### [TASK GOAL]
Give back an exact copy of the lines in the records below, from the line that has "Detalles del producto [tab] (389, 795)" through the line that has "Tote... (203, 1246)", and nothing besides.
==== DATA EXTRACT
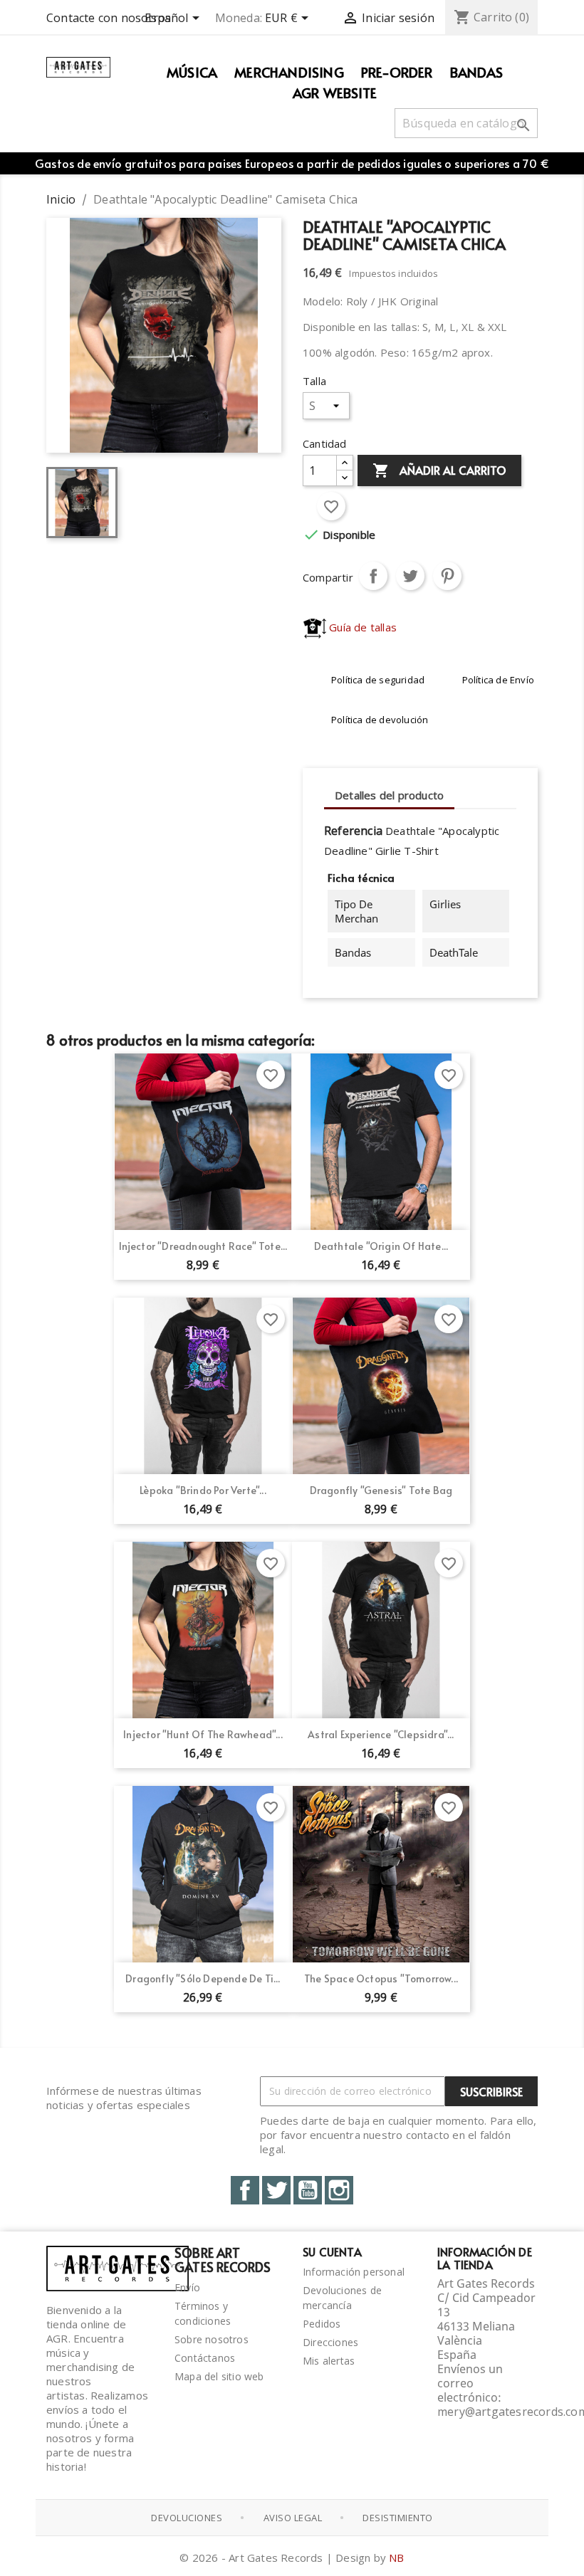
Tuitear (410, 576)
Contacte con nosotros (108, 18)
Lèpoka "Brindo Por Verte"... (203, 1490)
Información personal (354, 2271)
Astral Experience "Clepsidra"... (381, 1734)
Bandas (476, 72)
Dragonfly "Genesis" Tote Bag (381, 1490)
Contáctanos (204, 2358)
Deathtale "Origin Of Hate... (381, 1246)
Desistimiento (398, 2517)
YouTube (307, 2190)
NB (396, 2557)
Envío (187, 2287)
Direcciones (330, 2342)
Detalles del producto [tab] (389, 795)
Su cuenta (332, 2251)
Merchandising (289, 72)
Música (192, 72)
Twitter (276, 2190)
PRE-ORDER (397, 72)
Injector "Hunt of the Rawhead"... (203, 1734)
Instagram (339, 2190)
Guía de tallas (361, 627)
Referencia (353, 831)
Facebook (245, 2190)
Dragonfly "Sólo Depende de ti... (202, 1978)
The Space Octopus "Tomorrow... (381, 1978)
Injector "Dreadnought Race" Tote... (203, 1246)
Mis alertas (329, 2360)
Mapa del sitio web (219, 2376)
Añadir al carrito (439, 470)
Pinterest (447, 576)
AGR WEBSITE (335, 92)
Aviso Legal (293, 2517)
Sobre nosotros (211, 2339)
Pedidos (321, 2323)
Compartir (373, 576)
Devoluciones (186, 2517)
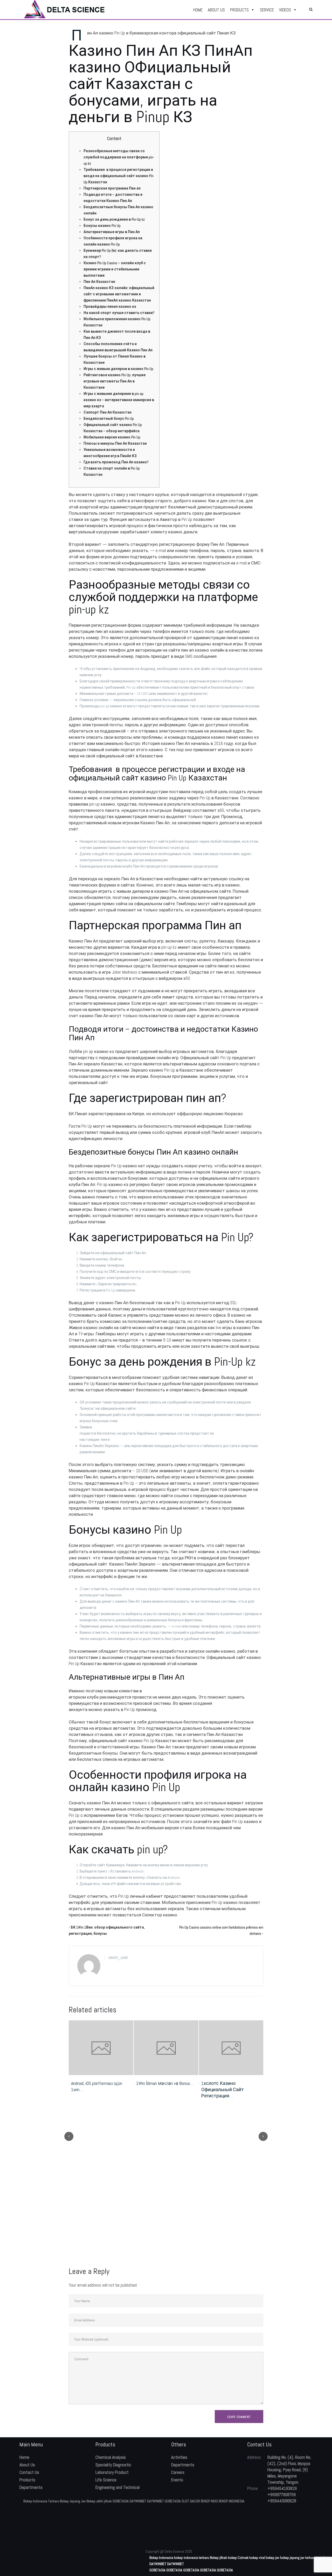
========
### [RESULT OF THIS TASK]
Detalles del producto [tab] (389, 795)
Su cuenta (332, 2251)
Merchandising (289, 72)
Música (192, 72)
Twitter (276, 2190)
PRE-ORDER (397, 72)
Injector "Hunt of the Rawhead"... (203, 1734)
Instagram (339, 2190)
Guía de tallas (361, 627)
Referencia (353, 831)
Facebook (245, 2190)
Dragonfly "Sólo Depende de ti... (202, 1978)
The Space Octopus "Tomorrow... (381, 1978)
Injector "Dreadnought Race" Tote... (203, 1246)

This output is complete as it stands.